RETINITIS PIGMENTOSA

RETINITIS PIGMENTOSA (RP)

Retinitis Pigmentosa (RP) is one of the diseases associated with our eyes. It starts in the “retina,” the light-sensitive thin layer of tissue in the back part of our eye. Conditions of the eyes are both inherited and acquired, but with retinitis pigmentosa, it is an inherited degenerative disease. Retinitis pigmentosa is a group of eye diseases; a rare condition wherein the loss and breakdowns of cells in the retina occur, and because of this, the eyes progressively degenerate which results in blindness. This condition still doesn’t have a cure, but some methods can slow the eyes’ vision loss.

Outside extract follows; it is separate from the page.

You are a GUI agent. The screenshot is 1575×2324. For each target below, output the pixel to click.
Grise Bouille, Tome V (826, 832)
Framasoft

The retina has two types of cells: rods and cones. Both cells are photoreceptors in the retina. The rods function in a nightlight or lower light while cones cells are visual photoreceptors. Rods are found in the outer sides of the retina and aid peripheral vision.  Cones function in bright lights or daylight. They’re located in the center of the retina, and they help your eyes see colors and details. In most cases, the rods degenerate first and not cones, and because of that, you lose your peripheral vision first, and when the disease reaches your cones, you’ll lose your vision and your ability to see colors.

TYPES

It can be passed down biologically and create three different types of Retinitis Pigmentosa:

  1. The first type is the Autosomal Recessive RP, wherein there is one problematic copy and one normal gene with no symptoms from the parents, but the child will inherit two problem copies. It can still be inherited, but there is only25% that the child will get the condition.
  2. The Autosomal Dominant RP type only needs one problem copy for the child to develop the condition. With this type, the child can inherit the disease with a 50% possibility.
  3. X-Linked RP is the third type of Retinitis Pigmentosa (RP) wherein only a mother who carries the problem gene can pass it down to her children.  Only 1 out of 5 mild symptoms may show, but there is a 50% chance that her children will inherit it. Most women are asymptomatic, but men who have it have more severe cases, although men who have the problem gene can’t pass it down to their children.

SYMPTOMS

Some of the symptoms of Retinitis Pigmentosa (RP) include the following:

  • It takes longer to adjust to the darkness (night-blindness)
  • Have “tunnel vision,” wherein you start losing your peripheral vision
  • Have difficulty seeing colors
  • You might experience “photophobia,” which is finding bright lights uncomfortable
  • May also experience “photopsia,” which is seeing shimmering and blinking flashes of lights
  • Seeing floating specks
  • Distorted vision

DIAGNOSIS

If you start experiencing two or more symptoms, you should go to your ophthalmologist. These signs may pose a significant threat to your vision. When you visit your doctor, he/she will run tests to check if you have retinitis pigmentosa. The doctor will check your retina to see if there are dark spots. You will also take a test on how your eyes can see particular objects or light, and it will look at how far you can see. The ophthalmologist may also put a unique contact lens on your eye to see how it will react to the light.  The last test is the genetic test wherein you’ll give a sample of your DNA (deoxyribonucleic acid) to know which type of retinitis pigmentosa you inherited.

TREATMENT

Doctors still haven’t found a cure for retinitis pigmentosa, but there are methods to slow your vision loss:

  • Acetazolamide

Acetazolamide is a medicine used to heal the swelling and improve your vision when you experience “macular edema,” which is the build-up of fluid in one part of your eye called the “macula,” (area of the center of the retina) that causes it to swell and thicken which results to loss of vision.

  • Vitamin A Palmitate

Vitamin A Palmitate, also known as “retinyl palmitate,” is a mixture of retinol and palmitic acid. It is a form of Vitamin A found in animal products like eggs, chicken, and beef. This medicine can help slow down the effects of retinitis pigmentosa, but too much of a dose is toxic for your body.

  • Sunglasses

Wearing sunglasses or glasses with anti-radiation specs can help lessen your sensitivity to bright light, and protect your eyes from harmful ultraviolet rays which can help speed up vision loss.

  • Retinal Implant

In the United States of America, doctors have developed a retinal implant procedure wherein they implant Argus II into one eye and give you glasses that contain a camera. The camera sends signals to the retina and can give partial eyesight.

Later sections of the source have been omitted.